* _EXERCISE DIRECTIONS_: How many lines below hold "agent"? Answer with only the number.

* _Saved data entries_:
◇ ◇ ◇ ◇ ◇ ◇ ◇

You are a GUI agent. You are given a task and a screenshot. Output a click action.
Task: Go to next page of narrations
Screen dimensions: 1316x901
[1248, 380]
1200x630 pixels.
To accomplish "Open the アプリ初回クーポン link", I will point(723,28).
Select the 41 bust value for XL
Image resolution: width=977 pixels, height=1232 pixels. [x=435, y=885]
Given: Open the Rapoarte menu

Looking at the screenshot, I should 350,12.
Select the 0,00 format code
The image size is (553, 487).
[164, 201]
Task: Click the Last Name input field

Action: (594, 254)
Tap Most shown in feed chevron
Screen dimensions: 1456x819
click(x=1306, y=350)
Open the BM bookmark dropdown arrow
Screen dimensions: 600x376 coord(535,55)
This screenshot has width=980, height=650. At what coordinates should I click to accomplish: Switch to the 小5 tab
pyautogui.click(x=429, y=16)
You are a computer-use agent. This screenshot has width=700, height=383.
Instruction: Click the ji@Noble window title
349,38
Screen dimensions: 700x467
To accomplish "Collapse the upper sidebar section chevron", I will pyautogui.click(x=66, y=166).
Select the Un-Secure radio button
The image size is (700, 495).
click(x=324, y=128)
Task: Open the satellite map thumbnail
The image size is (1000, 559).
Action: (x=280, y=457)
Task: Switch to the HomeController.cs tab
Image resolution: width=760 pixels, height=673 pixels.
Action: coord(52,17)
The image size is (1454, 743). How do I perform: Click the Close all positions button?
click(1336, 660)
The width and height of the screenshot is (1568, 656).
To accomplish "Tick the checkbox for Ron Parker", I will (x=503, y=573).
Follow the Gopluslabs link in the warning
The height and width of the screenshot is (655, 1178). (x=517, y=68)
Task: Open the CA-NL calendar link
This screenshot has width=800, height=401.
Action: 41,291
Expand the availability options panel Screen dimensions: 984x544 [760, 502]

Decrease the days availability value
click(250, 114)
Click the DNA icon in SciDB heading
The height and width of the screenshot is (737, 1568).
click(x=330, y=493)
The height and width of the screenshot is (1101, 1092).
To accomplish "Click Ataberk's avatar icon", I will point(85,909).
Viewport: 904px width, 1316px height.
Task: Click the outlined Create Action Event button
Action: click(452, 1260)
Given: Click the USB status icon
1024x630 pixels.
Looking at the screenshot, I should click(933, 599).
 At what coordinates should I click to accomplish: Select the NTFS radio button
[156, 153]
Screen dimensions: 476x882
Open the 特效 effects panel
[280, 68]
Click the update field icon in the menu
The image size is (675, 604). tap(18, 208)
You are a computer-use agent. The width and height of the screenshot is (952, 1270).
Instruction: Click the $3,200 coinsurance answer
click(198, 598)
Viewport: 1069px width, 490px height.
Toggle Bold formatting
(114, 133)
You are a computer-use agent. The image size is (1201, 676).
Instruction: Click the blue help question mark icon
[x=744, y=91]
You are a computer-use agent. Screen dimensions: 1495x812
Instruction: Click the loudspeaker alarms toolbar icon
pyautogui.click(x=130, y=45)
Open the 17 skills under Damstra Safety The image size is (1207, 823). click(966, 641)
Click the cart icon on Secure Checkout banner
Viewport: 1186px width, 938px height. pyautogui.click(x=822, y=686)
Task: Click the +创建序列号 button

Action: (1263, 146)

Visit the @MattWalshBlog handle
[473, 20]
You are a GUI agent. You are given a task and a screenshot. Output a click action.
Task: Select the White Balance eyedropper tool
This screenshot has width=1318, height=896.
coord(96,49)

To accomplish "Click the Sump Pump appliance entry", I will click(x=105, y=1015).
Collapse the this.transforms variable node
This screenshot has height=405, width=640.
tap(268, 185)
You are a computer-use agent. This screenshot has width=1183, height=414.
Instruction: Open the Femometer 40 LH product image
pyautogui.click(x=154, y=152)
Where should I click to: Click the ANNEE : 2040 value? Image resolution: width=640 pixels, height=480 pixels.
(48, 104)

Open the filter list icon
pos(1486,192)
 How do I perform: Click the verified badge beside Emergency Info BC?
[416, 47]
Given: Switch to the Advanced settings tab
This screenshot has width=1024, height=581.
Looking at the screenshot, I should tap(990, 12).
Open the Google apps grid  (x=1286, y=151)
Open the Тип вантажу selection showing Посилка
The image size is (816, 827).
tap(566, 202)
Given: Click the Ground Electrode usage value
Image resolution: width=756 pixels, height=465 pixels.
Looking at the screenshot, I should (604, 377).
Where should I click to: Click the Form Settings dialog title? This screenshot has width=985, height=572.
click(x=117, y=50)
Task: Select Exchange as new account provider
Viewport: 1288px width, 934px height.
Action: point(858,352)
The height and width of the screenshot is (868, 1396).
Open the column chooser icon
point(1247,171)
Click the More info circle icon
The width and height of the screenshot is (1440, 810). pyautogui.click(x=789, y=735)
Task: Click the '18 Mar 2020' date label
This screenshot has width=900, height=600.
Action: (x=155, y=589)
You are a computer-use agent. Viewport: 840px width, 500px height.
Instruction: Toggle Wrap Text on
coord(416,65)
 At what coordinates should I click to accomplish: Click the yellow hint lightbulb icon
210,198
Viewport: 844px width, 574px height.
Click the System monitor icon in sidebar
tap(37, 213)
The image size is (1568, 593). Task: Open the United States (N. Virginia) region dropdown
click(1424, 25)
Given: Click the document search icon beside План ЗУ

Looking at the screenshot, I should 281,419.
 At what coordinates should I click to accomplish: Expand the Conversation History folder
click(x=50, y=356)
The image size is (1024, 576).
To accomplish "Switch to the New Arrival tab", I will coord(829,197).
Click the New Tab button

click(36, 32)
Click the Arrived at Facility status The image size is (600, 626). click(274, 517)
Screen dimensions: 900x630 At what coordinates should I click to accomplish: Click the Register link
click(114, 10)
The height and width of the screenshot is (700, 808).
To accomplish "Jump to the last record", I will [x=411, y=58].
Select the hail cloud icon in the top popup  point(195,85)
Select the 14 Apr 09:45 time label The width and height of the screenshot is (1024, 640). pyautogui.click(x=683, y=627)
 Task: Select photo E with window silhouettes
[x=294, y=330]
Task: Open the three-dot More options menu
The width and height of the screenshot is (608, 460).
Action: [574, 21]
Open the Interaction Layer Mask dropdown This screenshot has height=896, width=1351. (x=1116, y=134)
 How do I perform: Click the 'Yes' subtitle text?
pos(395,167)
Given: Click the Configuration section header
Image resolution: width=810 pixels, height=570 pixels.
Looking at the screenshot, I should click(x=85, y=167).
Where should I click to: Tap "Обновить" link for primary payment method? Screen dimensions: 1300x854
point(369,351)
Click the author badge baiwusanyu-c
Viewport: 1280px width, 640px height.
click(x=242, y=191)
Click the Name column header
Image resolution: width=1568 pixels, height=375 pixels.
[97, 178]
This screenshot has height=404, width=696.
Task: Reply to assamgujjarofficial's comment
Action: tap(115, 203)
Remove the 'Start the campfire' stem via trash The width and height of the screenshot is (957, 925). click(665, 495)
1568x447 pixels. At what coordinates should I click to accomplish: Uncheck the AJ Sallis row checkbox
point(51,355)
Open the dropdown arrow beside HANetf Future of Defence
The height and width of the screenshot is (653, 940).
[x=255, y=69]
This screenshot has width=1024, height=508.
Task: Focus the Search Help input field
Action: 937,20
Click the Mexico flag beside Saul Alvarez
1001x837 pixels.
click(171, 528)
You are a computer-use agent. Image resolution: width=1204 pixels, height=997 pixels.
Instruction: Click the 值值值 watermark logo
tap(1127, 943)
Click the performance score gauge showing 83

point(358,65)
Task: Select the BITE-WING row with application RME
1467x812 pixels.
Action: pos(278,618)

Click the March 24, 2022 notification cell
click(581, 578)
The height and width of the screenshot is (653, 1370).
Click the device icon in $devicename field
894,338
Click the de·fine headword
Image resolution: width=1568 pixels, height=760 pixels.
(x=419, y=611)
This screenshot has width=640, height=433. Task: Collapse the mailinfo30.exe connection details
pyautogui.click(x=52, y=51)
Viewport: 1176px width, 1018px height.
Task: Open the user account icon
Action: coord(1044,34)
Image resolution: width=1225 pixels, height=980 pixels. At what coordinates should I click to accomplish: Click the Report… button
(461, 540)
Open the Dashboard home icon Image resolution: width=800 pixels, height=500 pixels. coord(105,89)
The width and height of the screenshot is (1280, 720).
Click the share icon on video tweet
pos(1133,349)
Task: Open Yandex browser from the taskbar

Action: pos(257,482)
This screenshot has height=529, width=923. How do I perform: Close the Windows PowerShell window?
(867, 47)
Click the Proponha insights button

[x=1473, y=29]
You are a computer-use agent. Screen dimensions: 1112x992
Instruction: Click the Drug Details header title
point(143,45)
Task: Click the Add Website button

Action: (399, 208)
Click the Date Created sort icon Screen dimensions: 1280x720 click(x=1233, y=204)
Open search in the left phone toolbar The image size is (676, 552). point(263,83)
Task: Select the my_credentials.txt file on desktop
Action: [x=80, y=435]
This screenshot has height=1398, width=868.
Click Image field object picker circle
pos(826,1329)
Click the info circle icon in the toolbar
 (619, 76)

◇ ◇ ◇ ◇ ◇ ◇ ◇

* _TASK SOLUTION_: 10